Taiwan’s manufacturing conditions improved further last month, lifting HSBC Holdings PLC’s purchasing managers’ index (PMI) to a 33-month high as companies at home and abroad rebuilt their inventories on expectations of a sustained recovery, the British banking group said in a report yesterday.
The index read 55.5 last month, the highest level since April 2011 and up slightly from the 55.2 it recorded in December last year, reflecting an overall improvement of operating conditions, the monthly report showed.
“This is a strong start to 2014, with the growth momentum in output and new orders staying at their recent elevated levels,” HSBC Asia economist John Zhu (朱日平) said in the report.
The index aims to gauge the health of the manufacturing sector, with a score above 50 indicating expansion and any value below that threshold suggesting contraction.
Further growth in output and new orders underpinned the pickup in operating conditions, Zhu said, adding that new orders in particular had continued to rise at as sharp pace as they did in December. Stronger client demand at home and abroad boosted new business, while higher demand in turn indicated that companies are building inventory in anticipation of a sustained recovery, the economist said.
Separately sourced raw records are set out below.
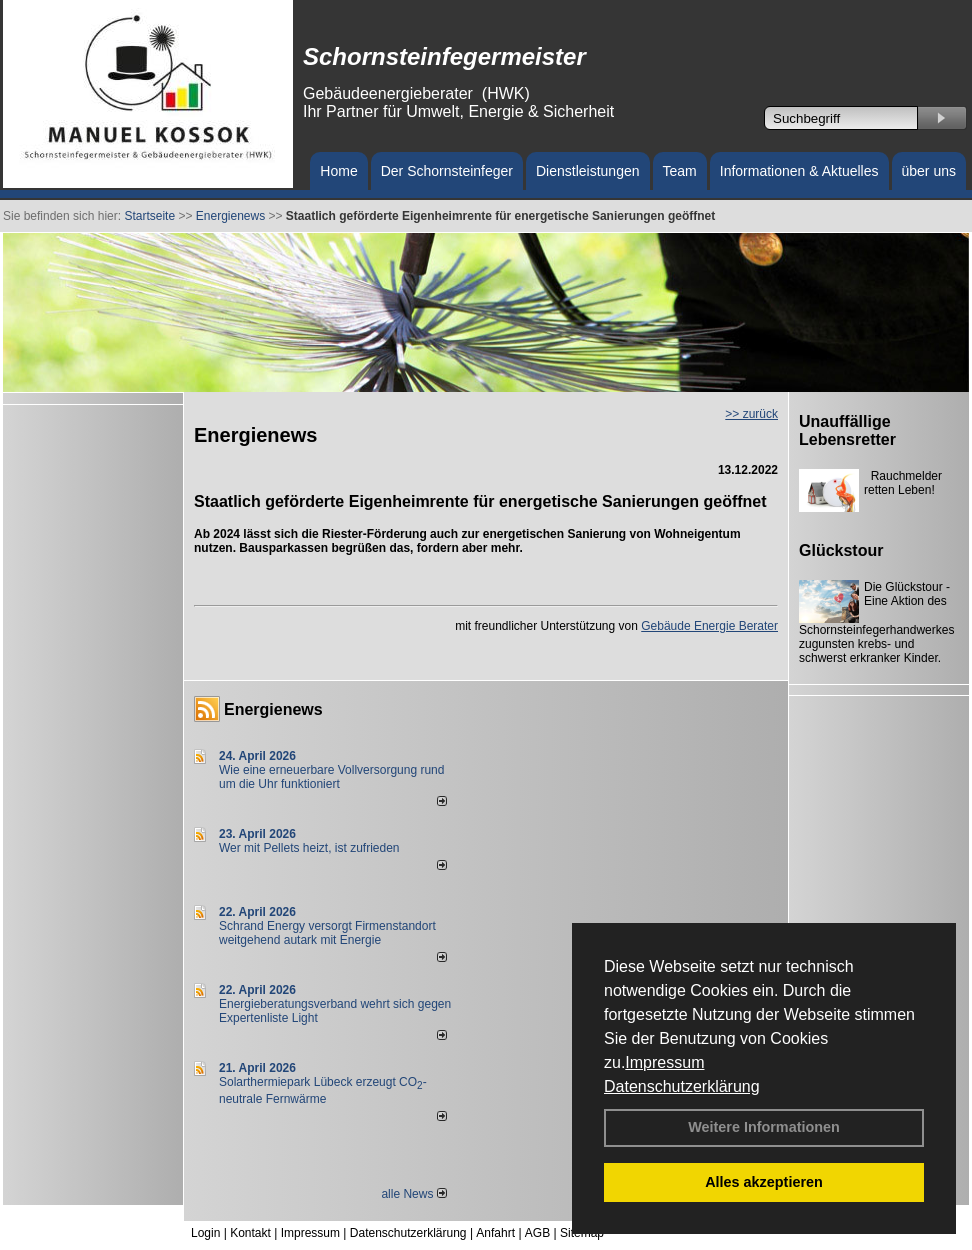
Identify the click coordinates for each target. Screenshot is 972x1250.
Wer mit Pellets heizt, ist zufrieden (309, 848)
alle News (413, 1194)
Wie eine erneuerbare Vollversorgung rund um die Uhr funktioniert (331, 777)
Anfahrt (495, 1233)
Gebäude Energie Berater (709, 626)
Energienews (273, 709)
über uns (929, 171)
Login (205, 1233)
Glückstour (841, 550)
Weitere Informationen (764, 1127)
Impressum (664, 1062)
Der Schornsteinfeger (447, 171)
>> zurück (751, 414)
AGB (537, 1233)
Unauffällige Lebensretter (847, 430)
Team (680, 171)
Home (338, 171)
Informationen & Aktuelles (799, 171)
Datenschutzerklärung (682, 1086)
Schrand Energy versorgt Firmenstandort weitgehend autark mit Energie (327, 933)
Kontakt (250, 1233)
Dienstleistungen (588, 171)
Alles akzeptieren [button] (764, 1182)
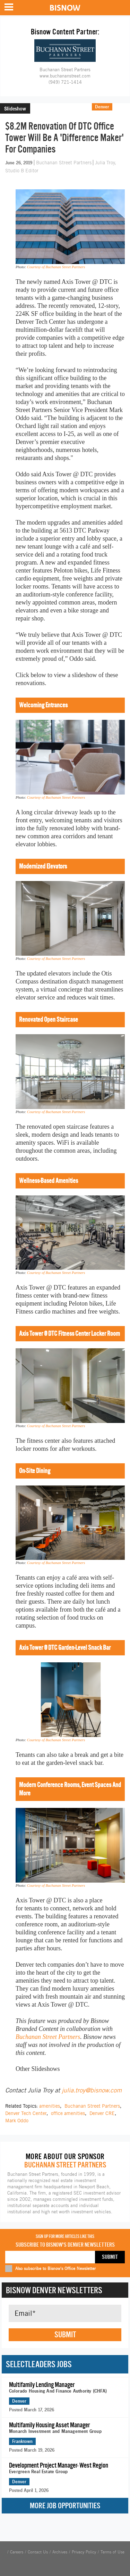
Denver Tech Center (25, 2113)
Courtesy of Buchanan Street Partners (56, 267)
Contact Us (38, 2552)
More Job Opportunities (65, 2505)
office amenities (68, 2113)
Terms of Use (112, 2552)
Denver (102, 106)
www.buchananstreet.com (65, 76)
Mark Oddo (16, 2120)
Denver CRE (102, 2113)
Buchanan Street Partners (64, 162)
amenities (49, 2106)
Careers (16, 2552)
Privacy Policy (84, 2552)
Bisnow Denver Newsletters (54, 2290)
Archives (59, 2552)
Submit (65, 2334)
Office (121, 106)
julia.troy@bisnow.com (92, 2090)
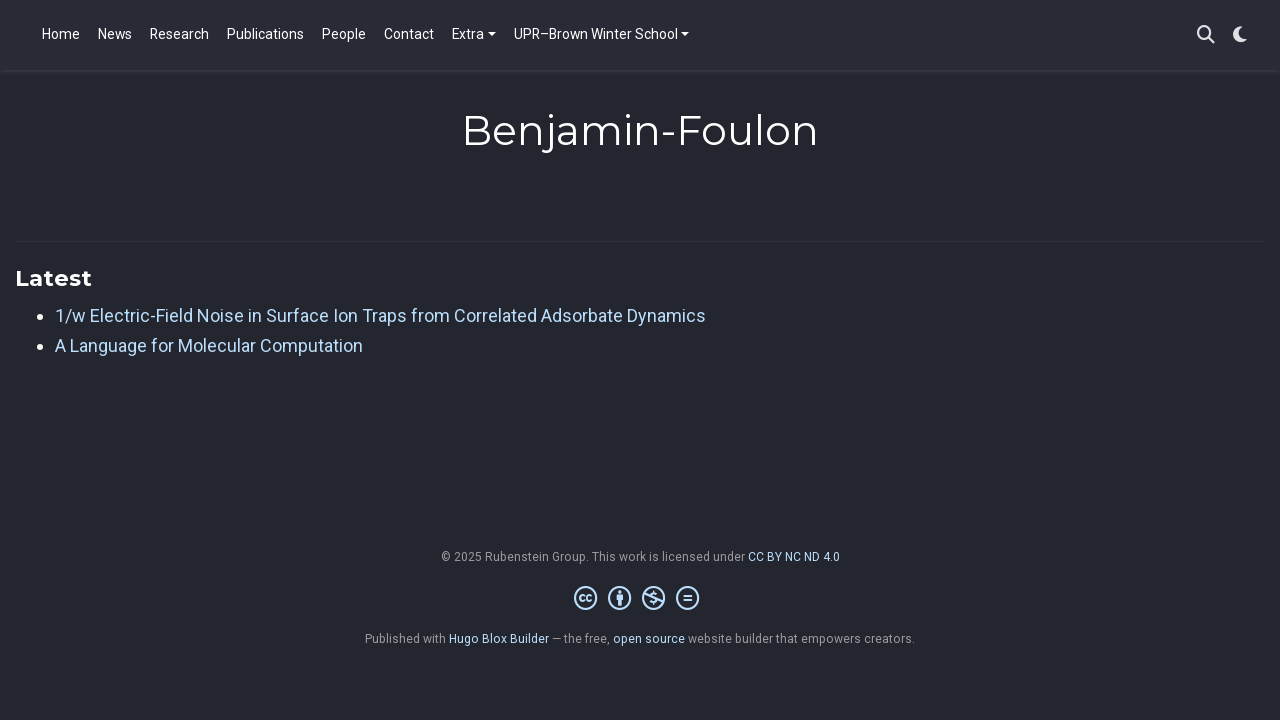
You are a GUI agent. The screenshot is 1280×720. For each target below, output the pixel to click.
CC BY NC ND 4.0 (794, 557)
Various international institutes expect global GDP to expand at a faster pace this year compared with last year, which would bode well for Taiwan’s export-oriented economy.
As a consequence of this, local manufacturers increased their purchasing activity for the fifth successive month last month, the report said. The rate of growth was steep, even though it has eased slightly from a month earlier, the report said.
Greater demand for inputs led to a further increase in suppliers’ average delivery times, with the rate at which times were lengthened similar to that recorded in December, the report showed.